Roshan grimace. Il essaie de reprendre une expression neutre, mais le bambin n'est encore qu'au début de son entraînement de politicien, il manque de contrôle sur ses muscles faciaux, et Perry exploitera cette faiblesse aussi longtemps que possible, les enfants apprennent fatalement à mentir et c'est toujours bon de savoir quand ils ne vous disent pas la vérité sur les bêtises qu'ils ont l'intention de commettre ou ont potentiellement commises, ça évite de punir un innocent ou d'avoir à remplacer une maison ou une armoire irréparablement endommagée.

« Oui, c'est difficile et c'est fatigant, mais c'est important » déclare l'adulte. « Une personne est une personne, et ça ne change pas même si elle lit tes livres sur les pirates et les trouve stupides. »

« Les pirates ne sont pas stupides » grommelle Roshan, arborant la mine butée du gamin qui va sauter par la fenêtre pour ne pas avoir à ranger sa chambre parce que les enfants n'ont absolument aucun sens de la mesure.

« Pour toi, ils ne le sont pas » nuance Perry. « Et pour certaines personnes, ne pas frapper quelqu'un juste parce que cette personne respire trop fort alors que tu veux dormir, c'est stupide. Mais le truc, c'est que personne n'aime se faire frapper, surtout pas pour une raison auquel tu n'as pas pensé vu qu'elle semblait évidente, ou pas. Et le rôle des Aurors, c'est ça – quand quelqu'un fait du mal à quelqu'un d'autre, peu importe sa raison ou la manière dont il s'y prend, il faut que j'intervienne avec mes collègues. »

Roshan fronce les sourcils.

« Mais si la personne qui fait du mal à l'autre, cette autre personne a commencé par lui faire du mal à elle ? Quand quelqu'un casse la fenêtre de son voisin, alors son voisin lui casse la fenêtre, tu arrêtes qui ? »

Perry fait la moue.

« Ça, c'est un problème pour les juges, décider qui est le plus coupable dans l'histoire.

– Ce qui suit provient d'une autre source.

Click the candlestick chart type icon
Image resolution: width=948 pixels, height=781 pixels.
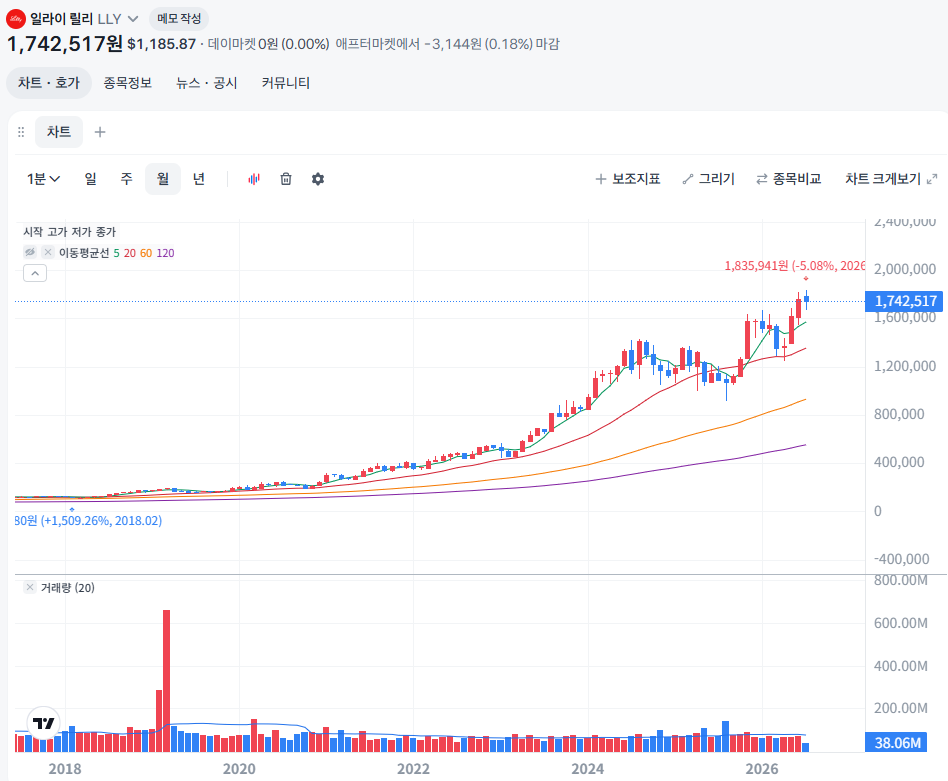click(254, 179)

Un Auror intervient quand il y a du dégât, pour empêcher que les dégâts aillent plus loin. »

« Tu ne peux pas intervenir avant les dégâts ? »

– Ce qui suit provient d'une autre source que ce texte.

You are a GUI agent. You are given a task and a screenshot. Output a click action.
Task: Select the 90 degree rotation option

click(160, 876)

« Seulement si on me prévient, et ça n'arrive pas si souvent » admet tristement l'adulte. « C'est pour ça que je préfère quand il n'y a pas de criminels du tout, de la sorte rien n'est cassé et personne n'a besoin d'être consolé. »

« Sauf que tu ne travailles pas, et donc tu n'es pas un élément utile à la société » glisse perfidement Roshan qui ne cille pas en disant cela.

« Pas vrai » se défend nonchalamment Perry. « Si je n'étais pas devenu un Auror, j'aurais rejoint un restaurant pour faire la cuisine et le ménage. Je me débrouille plutôt bien, quand le balai ne se casse pas dans mes mains à force d'usure... »

Vraiment, il faudrait songer à remplacer ce satané balai un de ces jours, il avait beau le réparer d'un geste de sa baguette, c'était déjà la troisième fois que la tête sautait pour aller se promener ailleurs.

Au bout de trois fois, ce n'était plus de la coïncidence mais l'œuvre de l'ennemi, comme disait l'autre.